I followed this tutorial https://www.digitalocean.com/community/tutorials/how-to-add-swap-on-ubuntu-14-04 to create some swap space on the server and worked.
Their "faster" way:
sudo fallocate -l 4G /swapfile
sudo chmod 600 /swapfile
sudo mkswap /swapfile
sudo swapon /swapfile
You can make these changes permanent by adding to /etc/fstab:
/swapfile none swap sw 0 0
They recommend adding to /etc/sysctl.conf:
vm.swappiness=10
vm.vfs_cache_pressure = 50
I recently encountered this issue with one of my repositories. Similar error, hinting at a large file hidden in the repo somewhere.
Cloning into 'test_framework'...
remote: Counting objects: 11889, done.
remote: Compressing objects: 100% (5991/5991), done.
Receiving objects: 66% (7847/11889), 3.22 MiB | 43 KiB/sremote: fatal: Out of memory, malloc failed (tried to allocate 893191377 bytes)
remote: aborting due to possible repository corruption on the remote side.
fatal: early EOFs: 66% (7933/11889), 3.24 MiB
fatal: index-pack failed
To get around this I temporarily created a large swap drive (in excess of the 893191377 bytes the server was asking for) following Method 2 from here: http://www.thegeekstuff.com/2010/08/how-to-add-swap-space/
This allowed me to successfully clone and then remove the culprit (someone had checked in an sql dumpfile). You can use:
git filter-branch --tree-filter 'rm -rf dumpfile.sql' HEAD
to remove the file from the git repo.
Even if the big image files have been deleted after having being pushed, they do stay in the git
history.
I would suggest to forcibly remove them from the git history (I think that is possible, but it involves a delicate procedure that I don't know).
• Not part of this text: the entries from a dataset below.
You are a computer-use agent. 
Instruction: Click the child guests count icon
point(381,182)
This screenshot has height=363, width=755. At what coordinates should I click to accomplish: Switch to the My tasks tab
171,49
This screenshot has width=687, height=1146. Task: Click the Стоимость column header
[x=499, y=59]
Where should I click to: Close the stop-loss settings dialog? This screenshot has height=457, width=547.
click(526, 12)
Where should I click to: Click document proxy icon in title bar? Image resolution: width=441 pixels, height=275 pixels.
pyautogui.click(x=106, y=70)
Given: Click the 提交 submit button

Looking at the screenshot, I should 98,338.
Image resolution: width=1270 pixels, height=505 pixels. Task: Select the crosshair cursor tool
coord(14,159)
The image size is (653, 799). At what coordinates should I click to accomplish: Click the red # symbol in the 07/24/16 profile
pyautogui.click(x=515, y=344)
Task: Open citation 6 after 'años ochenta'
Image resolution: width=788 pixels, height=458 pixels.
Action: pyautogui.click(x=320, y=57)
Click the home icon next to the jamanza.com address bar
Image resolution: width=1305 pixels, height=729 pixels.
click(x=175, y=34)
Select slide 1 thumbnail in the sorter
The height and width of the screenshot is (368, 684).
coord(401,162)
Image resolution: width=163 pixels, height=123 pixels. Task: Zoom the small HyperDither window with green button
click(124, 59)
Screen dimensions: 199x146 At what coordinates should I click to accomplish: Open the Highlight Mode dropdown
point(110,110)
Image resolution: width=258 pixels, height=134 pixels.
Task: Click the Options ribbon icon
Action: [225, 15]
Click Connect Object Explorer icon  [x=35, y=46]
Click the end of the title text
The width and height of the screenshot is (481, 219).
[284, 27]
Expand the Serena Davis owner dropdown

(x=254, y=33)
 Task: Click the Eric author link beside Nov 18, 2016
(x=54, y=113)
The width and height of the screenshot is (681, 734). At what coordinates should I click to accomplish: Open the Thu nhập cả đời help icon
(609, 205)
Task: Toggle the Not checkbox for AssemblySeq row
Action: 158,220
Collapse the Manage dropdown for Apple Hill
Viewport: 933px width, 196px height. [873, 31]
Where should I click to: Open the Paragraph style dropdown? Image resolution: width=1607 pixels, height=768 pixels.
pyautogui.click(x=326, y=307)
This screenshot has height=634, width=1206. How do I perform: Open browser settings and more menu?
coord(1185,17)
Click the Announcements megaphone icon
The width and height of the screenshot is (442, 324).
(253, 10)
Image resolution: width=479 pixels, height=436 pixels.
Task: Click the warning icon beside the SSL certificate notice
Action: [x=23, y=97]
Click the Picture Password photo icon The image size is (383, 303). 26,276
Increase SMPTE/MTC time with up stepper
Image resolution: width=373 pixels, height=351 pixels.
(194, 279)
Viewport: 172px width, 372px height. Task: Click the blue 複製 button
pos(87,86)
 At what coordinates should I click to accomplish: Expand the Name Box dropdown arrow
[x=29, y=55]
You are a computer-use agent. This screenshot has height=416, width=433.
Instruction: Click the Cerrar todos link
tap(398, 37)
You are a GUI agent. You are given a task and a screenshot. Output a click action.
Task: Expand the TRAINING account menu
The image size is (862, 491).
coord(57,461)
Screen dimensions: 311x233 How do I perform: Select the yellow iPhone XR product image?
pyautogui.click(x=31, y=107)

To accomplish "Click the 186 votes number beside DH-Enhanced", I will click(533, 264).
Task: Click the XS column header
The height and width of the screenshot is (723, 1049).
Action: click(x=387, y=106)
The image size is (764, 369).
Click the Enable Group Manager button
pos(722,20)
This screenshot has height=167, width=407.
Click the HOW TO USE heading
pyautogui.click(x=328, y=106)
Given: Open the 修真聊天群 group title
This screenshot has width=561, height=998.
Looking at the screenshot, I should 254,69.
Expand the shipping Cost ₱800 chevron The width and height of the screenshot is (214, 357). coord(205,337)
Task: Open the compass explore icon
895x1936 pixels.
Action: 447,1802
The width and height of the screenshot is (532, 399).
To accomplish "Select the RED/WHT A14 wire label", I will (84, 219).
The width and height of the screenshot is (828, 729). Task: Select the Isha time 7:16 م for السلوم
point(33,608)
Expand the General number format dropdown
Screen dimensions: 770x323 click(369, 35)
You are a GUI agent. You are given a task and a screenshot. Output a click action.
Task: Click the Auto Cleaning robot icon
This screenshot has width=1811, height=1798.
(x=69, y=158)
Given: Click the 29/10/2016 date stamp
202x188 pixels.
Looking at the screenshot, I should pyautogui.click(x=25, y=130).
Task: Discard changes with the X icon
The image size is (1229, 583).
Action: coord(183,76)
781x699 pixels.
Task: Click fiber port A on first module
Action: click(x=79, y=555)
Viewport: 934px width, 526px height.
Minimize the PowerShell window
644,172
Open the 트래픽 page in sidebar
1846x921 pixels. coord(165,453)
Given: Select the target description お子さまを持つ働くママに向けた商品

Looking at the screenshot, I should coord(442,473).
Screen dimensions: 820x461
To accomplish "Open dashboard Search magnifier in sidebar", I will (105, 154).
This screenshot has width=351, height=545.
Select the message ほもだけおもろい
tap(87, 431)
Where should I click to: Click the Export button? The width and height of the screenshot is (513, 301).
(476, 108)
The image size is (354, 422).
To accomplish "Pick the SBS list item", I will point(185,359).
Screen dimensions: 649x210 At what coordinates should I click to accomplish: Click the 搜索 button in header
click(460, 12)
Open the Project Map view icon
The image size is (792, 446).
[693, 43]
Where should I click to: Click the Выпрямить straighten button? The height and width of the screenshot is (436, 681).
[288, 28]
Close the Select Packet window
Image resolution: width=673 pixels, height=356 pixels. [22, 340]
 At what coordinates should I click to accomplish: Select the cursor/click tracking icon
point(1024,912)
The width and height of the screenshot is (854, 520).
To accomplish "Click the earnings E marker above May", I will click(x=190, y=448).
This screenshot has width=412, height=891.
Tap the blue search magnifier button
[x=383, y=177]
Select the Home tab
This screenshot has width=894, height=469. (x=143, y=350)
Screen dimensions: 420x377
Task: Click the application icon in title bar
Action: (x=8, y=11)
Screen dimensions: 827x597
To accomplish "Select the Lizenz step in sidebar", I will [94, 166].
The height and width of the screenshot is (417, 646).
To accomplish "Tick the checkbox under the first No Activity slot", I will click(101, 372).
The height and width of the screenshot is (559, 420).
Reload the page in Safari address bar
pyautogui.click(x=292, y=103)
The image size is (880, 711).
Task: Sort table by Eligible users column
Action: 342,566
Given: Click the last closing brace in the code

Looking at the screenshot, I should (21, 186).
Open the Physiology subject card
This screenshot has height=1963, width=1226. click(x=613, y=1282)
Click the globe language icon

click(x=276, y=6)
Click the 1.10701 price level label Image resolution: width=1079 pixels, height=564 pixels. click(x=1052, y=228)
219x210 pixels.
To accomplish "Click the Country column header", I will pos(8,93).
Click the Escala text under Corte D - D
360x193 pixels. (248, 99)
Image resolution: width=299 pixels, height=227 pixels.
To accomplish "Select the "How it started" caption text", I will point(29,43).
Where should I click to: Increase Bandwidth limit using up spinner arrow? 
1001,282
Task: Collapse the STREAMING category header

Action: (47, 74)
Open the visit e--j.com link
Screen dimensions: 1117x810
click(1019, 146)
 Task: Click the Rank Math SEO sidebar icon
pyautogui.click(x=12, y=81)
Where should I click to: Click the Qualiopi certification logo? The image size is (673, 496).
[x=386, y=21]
Alternatively, pull the repository before the mistakenly added files, patch the repository to make the relevant small patches, clone that, and use that (perhaps with a dump/restore) as your master git.
I don't know well the details, but I did read it could be possible
If you are the only one using this repo, you can follow the git filter-branch option described in "How to purge a huge file from commits history in Git?"
The simpler option is cloning the repo to an old commit, and force push it, as described in "git-filter-branch to delete large file".
Either one would force any collaborator to reset his/her own local repo to the new state you are publishing. Again, if you are the only collaborator, it isn't an issue.